Tropical weather experts released their outlook for the 2023 Atlantic Hurricane Season and, unlike recent years, are calling for a slightly below average season in the months ahead. At the National Tropical Weather Conference on South Padre Island, Texas, today, Phil Klotzbach, Ph.D., research scientist in the Department of Atmospheric Science at Colorado State University (CSU) and lead author of the outlook, announced they’re predicting a slightly below-average Atlantic hurricane season in 2023, citing the likely development of El Niño as a primary factor. Eastern and central tropical and subtropical Atlantic sea surface temperatures are much warmer than normal, while Caribbean sea surface temperatures are near their long-term averages.
“The tropical Pacific currently has neutral ENSO conditions, that is, water temperatures are near normal in the eastern and central tropical Pacific.

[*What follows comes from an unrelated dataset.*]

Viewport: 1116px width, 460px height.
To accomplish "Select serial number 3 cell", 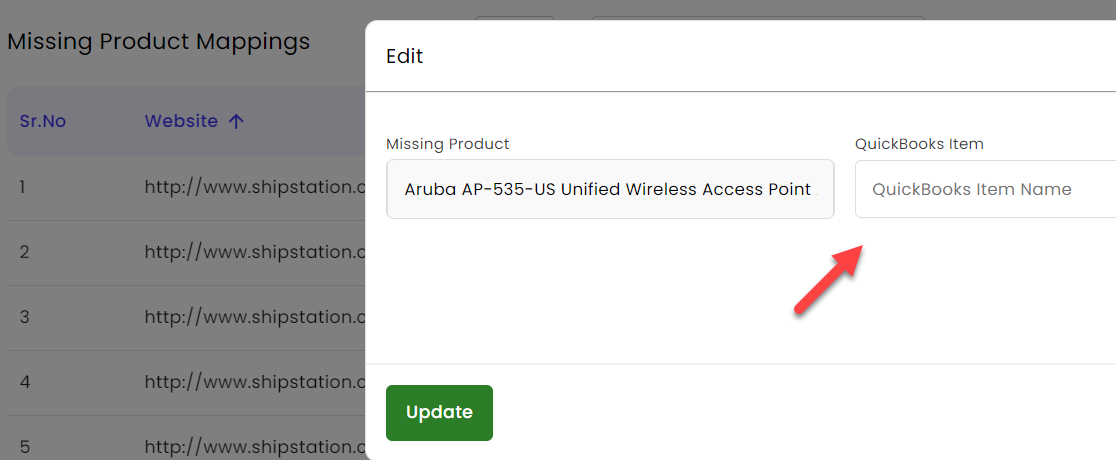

Current large-scale conditions and forecasts indicate that a transition to El Niño is relatively likely in the next several months. However, there is considerable uncertainty as to how strong El Niño would be if it does develop. El Niño tends to increase upper-level westerly winds across the Caribbean into the tropical Atlantic. The increased upper-level winds result in vertical wind shear which can tear apart hurricanes as they try to form,” the report released by CSU says.
However, CSU forecasters also say there is greater uncertainty than normal with their seasonal outlook.
“When waters in the eastern and central tropical and subtropical Atlantic are warmer than normal, this tends to force a weaker subtropical high and associated weaker winds blowing across the tropical Atlantic. These conditions lead to warmer waters in the tropical Atlantic for the peak of the Atlantic hurricane season. The anomalously warm eastern and central tropical and subtropical Atlantic favor an above-normal season.”
Given the conflicting signals between a potentially robust El Niño and an anomalously warm tropical and subtropical Atlantic, the team stresses that there is more uncertainty than normal with this outlook.
All in, the CSU outlook calls for 13 named storms compared to an average of 14.4; the outlook also calls for 6 hurricanes compared to an average of 7.2. Of those hurricanes, the CSU outlook says 4 could be grow into major hurricanes while the average is usually 3.2.
We asked Klotzbach if it’s any easier to make these forecasts over time as technology improves. “As we start the 40th year of seasonal Atlantic hurricane forecasts at Colorado State University, it’s instructive to see how far these forecasts have evolved since their first issuance since 1984,” Klotzbach said. “Data is much easier to obtain now than it was in the mid-1980s. Instead of using weather data from individual stations, we now use high-resolution reanalysis products which give us an idea of what wind patterns, pressure patterns, sea surface temperature patterns, etc. looked like all around the globe. These products allow us to be able to investigate predictors that we might not have known were there prior to the easy availability of these products.”
Climate models also help the CSU team with their seasonal outlooks. Klotzbach said “Our forecasts now also incorporate predictions from climate models as an additional guidance tool. In the mid-1980s, climate models were in their infancy and had effectively no skill at seasonal prediction. While these climate models certainly aren’t perfect today, they do have some skill at predicting broad-scale atmospheric/oceanic conditions several months into the future.”
And as they always do every year, meteorologists at CSU continue to caution the public that an above normal or below normal season can still be a dangerous one and that it only takes one storm to become a catastrophe. “It takes only one storm near you to make this an active season for you,” meteorologist Michael Bell said. Bell is a professor in the Atmospheric Sciences department at CSU and a member of the Tropical Meteorology Project team. Alex DesRosiers, a PhD candidate in the same department, is also a member of the team.
This is the 40th year that the CSU hurricane research team has issued an Atlantic basin seasonal hurricane forecast. Bill Gray, who originated the seasonal forecasts, launched the report in 1984 and continued to author them until his death in 2016.
The CSU team will issue forecast updates on June 1, July 6 and August 3. Their forecasts can be seen at https://tropical.colostate.edu/
Special Note: Weatherboy provides an unrestricted educational grant to CSU for their Tropical Meteorology Project. Weatherboy is also a sponsor of the 2023 National Tropical Weather Conference where the CSU outlook is unveiled.